Tag Archive | subject

Ignore The Contrast

Many Roads To Distraction

I’ve no multi-ring circus in my living room.
I gave up watching TV a long time ago.
Those big screens are but passageways to or from hell
Depending on the kind of stew in which I dwell.
I had doubted my sanity, but now I know
There are madmen among us who live to entomb.

It’s as if Cinderella is caught past midnight.
Natives have become restless in this troubled land.
I would love to feel safe anywhere that I go.
Every ill thought I have against people I owe
To the real fear that grips me. I can’t understand
The concept of pure evil and the ultra-right.
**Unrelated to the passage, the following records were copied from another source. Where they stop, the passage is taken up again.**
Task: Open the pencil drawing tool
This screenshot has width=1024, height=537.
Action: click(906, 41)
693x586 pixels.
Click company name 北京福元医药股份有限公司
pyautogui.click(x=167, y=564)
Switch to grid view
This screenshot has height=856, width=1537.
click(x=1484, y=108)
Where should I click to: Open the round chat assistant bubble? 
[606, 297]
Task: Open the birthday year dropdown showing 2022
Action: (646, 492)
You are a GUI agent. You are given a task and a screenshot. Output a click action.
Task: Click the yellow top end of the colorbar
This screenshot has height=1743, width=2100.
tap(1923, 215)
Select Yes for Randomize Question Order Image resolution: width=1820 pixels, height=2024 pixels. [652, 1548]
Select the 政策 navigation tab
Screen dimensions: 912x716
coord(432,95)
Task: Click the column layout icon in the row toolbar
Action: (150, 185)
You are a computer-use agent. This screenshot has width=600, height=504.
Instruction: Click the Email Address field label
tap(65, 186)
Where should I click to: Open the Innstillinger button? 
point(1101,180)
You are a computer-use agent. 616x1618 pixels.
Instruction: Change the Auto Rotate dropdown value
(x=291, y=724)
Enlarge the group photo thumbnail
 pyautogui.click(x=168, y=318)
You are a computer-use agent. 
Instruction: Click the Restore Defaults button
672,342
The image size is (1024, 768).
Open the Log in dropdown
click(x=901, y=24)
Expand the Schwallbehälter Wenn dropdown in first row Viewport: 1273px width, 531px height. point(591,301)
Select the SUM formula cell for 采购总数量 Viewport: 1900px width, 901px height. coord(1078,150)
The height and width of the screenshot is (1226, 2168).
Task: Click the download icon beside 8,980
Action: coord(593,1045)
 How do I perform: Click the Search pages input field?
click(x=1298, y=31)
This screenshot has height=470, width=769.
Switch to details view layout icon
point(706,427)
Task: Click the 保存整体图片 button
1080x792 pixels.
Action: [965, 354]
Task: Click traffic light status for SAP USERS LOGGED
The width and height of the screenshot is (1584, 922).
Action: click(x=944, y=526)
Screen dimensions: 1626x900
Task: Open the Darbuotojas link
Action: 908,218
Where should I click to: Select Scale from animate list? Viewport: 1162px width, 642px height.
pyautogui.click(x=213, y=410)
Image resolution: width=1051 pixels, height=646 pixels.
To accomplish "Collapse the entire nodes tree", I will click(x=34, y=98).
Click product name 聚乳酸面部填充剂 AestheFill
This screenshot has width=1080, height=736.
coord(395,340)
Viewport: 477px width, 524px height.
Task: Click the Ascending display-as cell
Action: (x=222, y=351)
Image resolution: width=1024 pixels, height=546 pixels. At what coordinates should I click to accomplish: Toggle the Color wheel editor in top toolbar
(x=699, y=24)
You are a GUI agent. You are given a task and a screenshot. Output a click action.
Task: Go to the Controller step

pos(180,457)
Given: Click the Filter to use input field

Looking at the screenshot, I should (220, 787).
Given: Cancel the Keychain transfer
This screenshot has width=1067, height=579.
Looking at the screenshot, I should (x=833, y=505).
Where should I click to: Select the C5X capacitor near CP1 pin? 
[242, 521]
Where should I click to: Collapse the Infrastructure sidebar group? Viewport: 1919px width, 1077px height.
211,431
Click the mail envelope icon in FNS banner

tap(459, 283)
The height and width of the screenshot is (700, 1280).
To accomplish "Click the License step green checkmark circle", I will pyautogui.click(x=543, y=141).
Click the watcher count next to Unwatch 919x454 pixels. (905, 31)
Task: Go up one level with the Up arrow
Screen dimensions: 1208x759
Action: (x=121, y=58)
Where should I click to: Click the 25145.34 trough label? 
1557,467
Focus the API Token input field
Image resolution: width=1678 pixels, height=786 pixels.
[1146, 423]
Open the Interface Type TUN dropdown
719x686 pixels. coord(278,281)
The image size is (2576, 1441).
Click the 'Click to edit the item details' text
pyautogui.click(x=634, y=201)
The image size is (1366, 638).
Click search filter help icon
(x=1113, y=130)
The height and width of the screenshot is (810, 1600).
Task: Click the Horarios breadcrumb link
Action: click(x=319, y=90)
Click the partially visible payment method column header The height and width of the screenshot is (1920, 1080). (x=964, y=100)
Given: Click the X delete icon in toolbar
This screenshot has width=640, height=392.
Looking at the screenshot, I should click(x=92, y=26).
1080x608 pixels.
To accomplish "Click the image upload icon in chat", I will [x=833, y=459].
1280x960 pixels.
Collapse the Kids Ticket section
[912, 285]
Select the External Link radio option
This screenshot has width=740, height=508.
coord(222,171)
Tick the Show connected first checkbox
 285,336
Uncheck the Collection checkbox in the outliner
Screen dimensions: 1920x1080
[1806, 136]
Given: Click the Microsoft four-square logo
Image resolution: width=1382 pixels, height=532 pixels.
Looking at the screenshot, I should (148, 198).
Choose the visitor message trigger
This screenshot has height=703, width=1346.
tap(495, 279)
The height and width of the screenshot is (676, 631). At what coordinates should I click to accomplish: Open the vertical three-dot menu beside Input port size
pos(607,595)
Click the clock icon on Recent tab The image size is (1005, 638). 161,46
I had better cease giving this much energy.
That in itself is dangerous if it is more
Than I give to what pleases me without a doubt.
There are more worthy things that I could write about.
And in order to do that, I have to ignore
Everything in this madness as it seems to be.

Getting into that inner space where all is well
Is the only thing I control absolutely.
Difficult is my journey if I focus on
This sick world I’m a part of. I’d rather be drawn
To the peace overwhelming I find within me.
For right now, I would like to remain in my shell.

One Minute Away

An Instant To Eternity

All my work is to get on that high flying disk.
It’s the path that I know has the least resistance.
It is easier done earlier in the day
Before old thoughts and patterns do my peace betray.
In the morning while still fresh I have the best chance.
I can get there by feeling contented yet brisk.

The first thing in the morning I’ll take one minute
To remember who I am and where I belong.
Then I’ll think pleasant things about places to go
And about things to do that will help me to grow
In the ways of the spirit. I can remain strong
For that short length of time. There is not a dispute.

Anything that I can do that’s pleasurable
Is a thing that’s worth doing. In fact, it’s a must
For spiritual health and that of the body.
Thinking thoughts that are positive helps me to be
In a state of contentment and ultimate trust
That I will in this day be profoundly stable.

I’ve much determination in finding that place
Of the highest vibration that I can achieve.
It lets me know the good things in life that I’ve done.
Then a chain reaction of blessings has begun.
I can’t help sounding foolish and sorely naïve.
That’s okay as long as I am receiving grace.

Feel Good

There's No Other Purpose

I’ll Feel Good! That decision is easy to make.
If I made it my mantra, would I live life well?
I can’t muddy the waters by things that I say
That create a vibration that gets in the way
Of the way that I want things. The story I tell
Is the one that makes living bliss or a headache.

If I reach for the very best I ever thought
And then try to sustain it, indeed I will fail.
But as I move through my day, the best thoughts I find
I can manage to maintain, I’ll be more aligned
With the life that I dream of in every detail.
I’ll add bliss to my story to thicken its plot.

On subject after subject I can reach that state
Where the clearest of insight comes most easily.
I can feel life within me wanting to take shape.
Wholesome manifestations I cannot escape,
And in such a condition, I’m totally free
To allow the momentum to help me create.

All I need do is sharpen my signal a bit.
I’ve become a bright, clear one to the universe.
My innate incandescence or dimness acquired
Is my conscious decision. All that I’ve desired
Is at stake, and it’s foolish to go for the worse.
My work is on the energy that I emit.